Saved data entries
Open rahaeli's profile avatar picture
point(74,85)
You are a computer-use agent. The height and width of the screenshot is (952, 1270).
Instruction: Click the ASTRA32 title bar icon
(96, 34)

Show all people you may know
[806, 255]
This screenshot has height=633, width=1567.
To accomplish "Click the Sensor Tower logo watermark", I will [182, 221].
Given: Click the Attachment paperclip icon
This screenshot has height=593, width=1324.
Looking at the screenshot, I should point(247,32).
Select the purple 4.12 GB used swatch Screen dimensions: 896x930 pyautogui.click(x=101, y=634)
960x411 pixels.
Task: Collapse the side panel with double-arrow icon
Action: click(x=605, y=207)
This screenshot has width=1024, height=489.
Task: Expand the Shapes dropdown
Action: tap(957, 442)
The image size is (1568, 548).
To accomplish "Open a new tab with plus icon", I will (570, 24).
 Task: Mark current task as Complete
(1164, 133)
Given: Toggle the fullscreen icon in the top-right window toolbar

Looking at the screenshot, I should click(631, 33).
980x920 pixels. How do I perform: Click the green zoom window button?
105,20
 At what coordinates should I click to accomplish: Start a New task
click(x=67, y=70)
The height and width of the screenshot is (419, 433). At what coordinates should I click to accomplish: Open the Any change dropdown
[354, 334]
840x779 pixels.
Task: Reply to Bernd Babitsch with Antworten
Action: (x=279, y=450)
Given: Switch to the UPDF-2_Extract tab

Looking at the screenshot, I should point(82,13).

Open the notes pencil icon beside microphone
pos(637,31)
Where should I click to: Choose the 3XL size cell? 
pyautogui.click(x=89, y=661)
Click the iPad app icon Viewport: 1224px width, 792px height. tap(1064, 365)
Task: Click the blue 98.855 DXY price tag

_INSTRUCTIONS FOR THE TASK:_ Restate word for word the lines running from the line that holds "Click the iPad" to the final line of the entries.

_EXERCISE RESULT:_
Click the iPad app icon Viewport: 1224px width, 792px height. tap(1064, 365)
Task: Click the blue 98.855 DXY price tag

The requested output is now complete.